斷點回歸設計的實現

最新 04-01

最近在做一個需要利用斷點回歸設計的研究。為了保證實踐的規範性，並且避免未來審稿中可能面對的質疑，花了幾天時間梳理了一下斷點回歸設計的標準操作，整理出來，供來人參考。

本文參考了三篇文獻，先擺在這裡，建議大家去讀原文：

第一是香樟經濟學圈發表的基於Lee, and Lemieux, 2010，" Regression Discontinuity Designs in Economics "，Journal of Economic Literature, Vol. 48: 281–355.的公眾號推文，【香樟推文0620】運用斷點回歸設計做研究的規定動作

第二是2017年AER論文Pinotti, Paolo. "Clicking on heaven"s door: The effect of immigrant legalization on crime."American Economic Review107.1 (2017): 138-68.（https://pubs.aeaweb.org/doi/pdfplus/10.1257/aer.20150355）

第三是一篇實際操作的比較Thoemmes, Felix, Wang Liao, and Ze Jin. "The Analysis of the Regression-Discontinuity Design in R."Journal of Educational and Behavioral Statistics42.3 (2017): 341-360.（http://journals.sagepub.com/doi/pdf/10.3102/1076998616680587）

香樟推文中的規定動作

第1步檢查配置變數（assignment variable，又叫running variable、forcing variable）是否被操縱。

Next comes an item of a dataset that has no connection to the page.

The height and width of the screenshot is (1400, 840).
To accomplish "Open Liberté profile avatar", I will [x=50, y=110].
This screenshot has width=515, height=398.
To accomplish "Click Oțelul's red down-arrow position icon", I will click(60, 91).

這裡的配置變數，其實就是RD中決定是否進入實驗的分數（Score），是否被操縱的意思就是，是否存在某種跳躍性的變化。在實際操作中有兩種方式來檢驗，一是畫出配置變數的分布圖。最直接的方法，是使用一定數量的箱體（bin），畫出配置變數的歷史直方圖（histogrm）。為了觀察出分布的總體形狀，箱體的寬度要盡量小。頻數（frequencies）在箱體間的跳躍式變化，能就斷點處的跳躍是否正常給我們一些啟發。從這個角度來說，最好利用核密度估計做出一個光滑的函數曲線。二是利用McCrary（2008）的核密度函數檢驗。（命令是DCdensity，介紹見陳強編著的《高級計量經濟學及Stata應用》（第二版）第569頁）, Frandsen (2013)提出了一種新的檢驗方法，但目前被使用的並不多。

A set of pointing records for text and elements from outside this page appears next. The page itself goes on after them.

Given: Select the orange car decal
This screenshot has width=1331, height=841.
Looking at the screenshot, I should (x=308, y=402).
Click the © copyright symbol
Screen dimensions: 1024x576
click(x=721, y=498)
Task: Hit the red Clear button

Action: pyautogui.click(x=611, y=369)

第2步畫因變數均值對配置變數的散點圖，並選擇帶寬（bandwidth selection）。

首先，挑選出一定數目的箱體，求因變數在每個箱體內的均值，畫出均值對箱體中間點的散點圖。一定要畫每個箱體平均值的圖。如果直接畫原始數據的散點圖，那麼噪音太大，看不出潛在函數的形狀。不要畫非參數估計的連續統，因為這個方法自然地傾向於給出存在斷點的印象，儘管總體中本來不存在這樣的斷點。

然後，選擇第三步驟中需要的帶寬。Lee和Lemieux（2010）介紹了兩種確定最優帶寬的方法：拇指規則法（rule of thumb）和交叉驗證法（CV）。還有另外兩種比較受關注的方法：IK法和CCT法。IK法以Imbens和Kalyanaraman兩個人命名，對應著論文Imbens和Kalyanaraman（2012）。這篇論文發表在Review of Economic Studies，Lee和Lemieux（2010）文中提到過此文2009年的NBER工作論文版。CCT法以Calonico、Cattaneo和Titiunik三個人命名，對應著論文Calonico、Cattaneo和Titiunik（2014a）。用非參數法做斷點回歸估計時的stata命令rd，就是用IK發確定最優帶寬。stata命令rdrobust、rdbwselect，提供CV、IK、CCT三種不同的最優帶寬計算方法選項。但是實際上rdrobust中已經更新了IK帶寬選擇函數，更新的演算法與IK演算法的區別有待考證，後續會補充。實際操作中一般是兩種演算法都會採納，並彙報參數估計對帶寬選擇是不敏感的。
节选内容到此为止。